Of course, what we really makes it are the applicants. The girls’ team included Elizabeth, who wielded a tape measure with such manic force she resembled a pass-agg version of Edna from The Incredibles. This was coupled with a tendency to interfere with everyone else’s work rather than do her own, angrily staring at her sub-team leader when reprimanded for doing so.
Meanwhile, on Vitality, maths genius Jeff refused to do any of the figures, insisting his history of break dancing meant he was destined to be a designer. We even got to see a little demonstration. If anyone has seen the American Dad episode where Steve tries to become a backing dancer, then you are in the right ball park. Meanwhile, the buying team went on a spending spree and, with Jeff busy proving he was the next Lawrence Llewelyn-Bowen, got the figures wrong.
Neither project manager was much cop. Bushra issued instructions but didn’t do any work, although considering what she did produce, that is probably a good thing. Ross tried his best, but spent the entire episode having to react to the problems caused by others. The girls won purely because their minimalist room had less wrong with it, although this was arguably because there was less in it to be wrong.
One of the most joyful moments of the episode was in the boardroom. Under fire for his performance, Ross committed the cardinal sin of telling Lord Sugar to shut up. To be fair he did it politely, but this is a no-no. Yet I actually agree with him – he was giving a fairly straight forward and eloquent answer yet was facing unnecessary hostility.
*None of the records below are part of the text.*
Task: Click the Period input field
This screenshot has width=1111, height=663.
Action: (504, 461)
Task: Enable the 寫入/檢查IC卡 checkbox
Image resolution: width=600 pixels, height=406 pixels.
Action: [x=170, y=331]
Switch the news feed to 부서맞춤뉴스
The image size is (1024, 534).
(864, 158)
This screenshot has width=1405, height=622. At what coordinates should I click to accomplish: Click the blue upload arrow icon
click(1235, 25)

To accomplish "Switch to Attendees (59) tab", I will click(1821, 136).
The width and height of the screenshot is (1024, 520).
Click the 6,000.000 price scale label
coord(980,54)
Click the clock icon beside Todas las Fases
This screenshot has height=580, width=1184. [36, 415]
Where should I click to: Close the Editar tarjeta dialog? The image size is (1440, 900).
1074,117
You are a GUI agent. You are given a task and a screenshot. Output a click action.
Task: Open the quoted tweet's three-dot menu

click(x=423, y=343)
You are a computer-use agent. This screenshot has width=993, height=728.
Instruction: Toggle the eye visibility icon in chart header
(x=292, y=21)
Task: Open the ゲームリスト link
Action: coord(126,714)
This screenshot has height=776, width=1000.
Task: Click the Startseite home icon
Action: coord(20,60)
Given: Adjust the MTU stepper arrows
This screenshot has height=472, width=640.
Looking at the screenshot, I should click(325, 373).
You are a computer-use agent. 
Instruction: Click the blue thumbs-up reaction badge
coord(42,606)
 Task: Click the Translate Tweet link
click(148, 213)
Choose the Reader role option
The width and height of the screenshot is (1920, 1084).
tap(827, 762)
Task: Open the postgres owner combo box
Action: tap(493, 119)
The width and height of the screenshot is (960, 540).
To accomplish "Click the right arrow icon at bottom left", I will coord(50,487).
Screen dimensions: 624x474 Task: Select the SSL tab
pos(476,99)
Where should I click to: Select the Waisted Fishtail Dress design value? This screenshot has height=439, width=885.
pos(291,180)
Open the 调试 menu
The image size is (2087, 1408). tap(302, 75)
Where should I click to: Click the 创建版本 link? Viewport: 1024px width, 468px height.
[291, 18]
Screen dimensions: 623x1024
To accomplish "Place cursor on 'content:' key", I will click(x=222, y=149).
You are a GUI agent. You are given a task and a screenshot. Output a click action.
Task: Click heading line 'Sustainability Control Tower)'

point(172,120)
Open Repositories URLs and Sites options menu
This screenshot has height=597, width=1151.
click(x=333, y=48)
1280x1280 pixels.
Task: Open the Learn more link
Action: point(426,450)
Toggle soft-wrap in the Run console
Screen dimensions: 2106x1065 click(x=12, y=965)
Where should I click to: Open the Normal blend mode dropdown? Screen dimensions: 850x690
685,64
Lord Sugar plays on the image of being the tough tycoon, but he would benefit from actually listening rather than steaming on at times.
So, do we have any decent candidates? Well, Michaela seems quite grounded. There are a few on both teams who have been fairly quiet that as numbers dwindle could step forward. Twelve weeks could knock some of them into shape enough. We best hope so. Because so far, I have little faith in most of them.